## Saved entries
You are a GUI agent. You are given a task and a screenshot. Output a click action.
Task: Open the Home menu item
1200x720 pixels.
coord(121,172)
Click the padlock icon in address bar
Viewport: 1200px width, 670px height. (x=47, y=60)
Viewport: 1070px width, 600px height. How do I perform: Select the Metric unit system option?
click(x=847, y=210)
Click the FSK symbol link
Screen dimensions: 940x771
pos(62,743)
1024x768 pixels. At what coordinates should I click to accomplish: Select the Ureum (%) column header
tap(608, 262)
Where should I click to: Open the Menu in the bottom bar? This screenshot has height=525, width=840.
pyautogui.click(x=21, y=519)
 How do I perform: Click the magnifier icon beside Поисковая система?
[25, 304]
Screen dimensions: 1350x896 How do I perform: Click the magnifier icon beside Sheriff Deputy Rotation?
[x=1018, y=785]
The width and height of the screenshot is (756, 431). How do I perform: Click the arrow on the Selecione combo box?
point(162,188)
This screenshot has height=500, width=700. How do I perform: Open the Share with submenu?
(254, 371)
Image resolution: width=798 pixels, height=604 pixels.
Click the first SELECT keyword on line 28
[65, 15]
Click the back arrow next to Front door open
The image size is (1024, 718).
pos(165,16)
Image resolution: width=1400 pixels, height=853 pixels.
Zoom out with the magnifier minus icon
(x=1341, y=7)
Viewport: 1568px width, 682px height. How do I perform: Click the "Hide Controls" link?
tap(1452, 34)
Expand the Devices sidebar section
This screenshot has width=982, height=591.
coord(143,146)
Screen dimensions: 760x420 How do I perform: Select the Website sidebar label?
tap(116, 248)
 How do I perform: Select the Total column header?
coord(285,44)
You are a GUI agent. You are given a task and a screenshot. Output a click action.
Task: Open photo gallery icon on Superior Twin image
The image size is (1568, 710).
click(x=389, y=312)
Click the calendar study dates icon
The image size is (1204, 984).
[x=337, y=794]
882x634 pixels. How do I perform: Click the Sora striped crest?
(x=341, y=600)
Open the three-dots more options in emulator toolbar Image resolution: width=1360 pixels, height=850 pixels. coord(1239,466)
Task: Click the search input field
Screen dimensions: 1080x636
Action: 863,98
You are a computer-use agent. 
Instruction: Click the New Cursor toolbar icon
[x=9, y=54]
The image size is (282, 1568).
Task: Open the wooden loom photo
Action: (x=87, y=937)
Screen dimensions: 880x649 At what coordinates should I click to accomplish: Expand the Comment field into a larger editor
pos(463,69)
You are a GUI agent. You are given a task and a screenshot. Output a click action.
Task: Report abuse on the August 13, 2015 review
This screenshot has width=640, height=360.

## YOUR INSTRUCTIONS
Each line shown above must be repeated exactly.

## SOLUTION TO THIS TASK
You are a GUI agent. You are given a task and a screenshot. Output a click action.
Task: Open the Home menu item
1200x720 pixels.
coord(121,172)
Click the padlock icon in address bar
Viewport: 1200px width, 670px height. (x=47, y=60)
Viewport: 1070px width, 600px height. How do I perform: Select the Metric unit system option?
click(x=847, y=210)
Click the FSK symbol link
Screen dimensions: 940x771
pos(62,743)
1024x768 pixels. At what coordinates should I click to accomplish: Select the Ureum (%) column header
tap(608, 262)
Where should I click to: Open the Menu in the bottom bar? This screenshot has height=525, width=840.
pyautogui.click(x=21, y=519)
 How do I perform: Click the magnifier icon beside Поисковая система?
[25, 304]
Screen dimensions: 1350x896 How do I perform: Click the magnifier icon beside Sheriff Deputy Rotation?
[x=1018, y=785]
The width and height of the screenshot is (756, 431). How do I perform: Click the arrow on the Selecione combo box?
point(162,188)
This screenshot has height=500, width=700. How do I perform: Open the Share with submenu?
(254, 371)
Image resolution: width=798 pixels, height=604 pixels.
Click the first SELECT keyword on line 28
[65, 15]
Click the back arrow next to Front door open
The image size is (1024, 718).
pos(165,16)
Image resolution: width=1400 pixels, height=853 pixels.
Zoom out with the magnifier minus icon
(x=1341, y=7)
Viewport: 1568px width, 682px height. How do I perform: Click the "Hide Controls" link?
tap(1452, 34)
Expand the Devices sidebar section
This screenshot has width=982, height=591.
coord(143,146)
Screen dimensions: 760x420 How do I perform: Select the Website sidebar label?
tap(116, 248)
 How do I perform: Select the Total column header?
coord(285,44)
You are a GUI agent. You are given a task and a screenshot. Output a click action.
Task: Open photo gallery icon on Superior Twin image
The image size is (1568, 710).
click(x=389, y=312)
Click the calendar study dates icon
The image size is (1204, 984).
[x=337, y=794]
882x634 pixels. How do I perform: Click the Sora striped crest?
(x=341, y=600)
Open the three-dots more options in emulator toolbar Image resolution: width=1360 pixels, height=850 pixels. coord(1239,466)
Task: Click the search input field
Screen dimensions: 1080x636
Action: 863,98
You are a computer-use agent. 
Instruction: Click the New Cursor toolbar icon
[x=9, y=54]
The image size is (282, 1568).
Task: Open the wooden loom photo
Action: (x=87, y=937)
Screen dimensions: 880x649 At what coordinates should I click to accomplish: Expand the Comment field into a larger editor
pos(463,69)
You are a GUI agent. You are given a task and a screenshot. Output a click action.
Task: Report abuse on the August 13, 2015 review
This screenshot has width=640, height=360.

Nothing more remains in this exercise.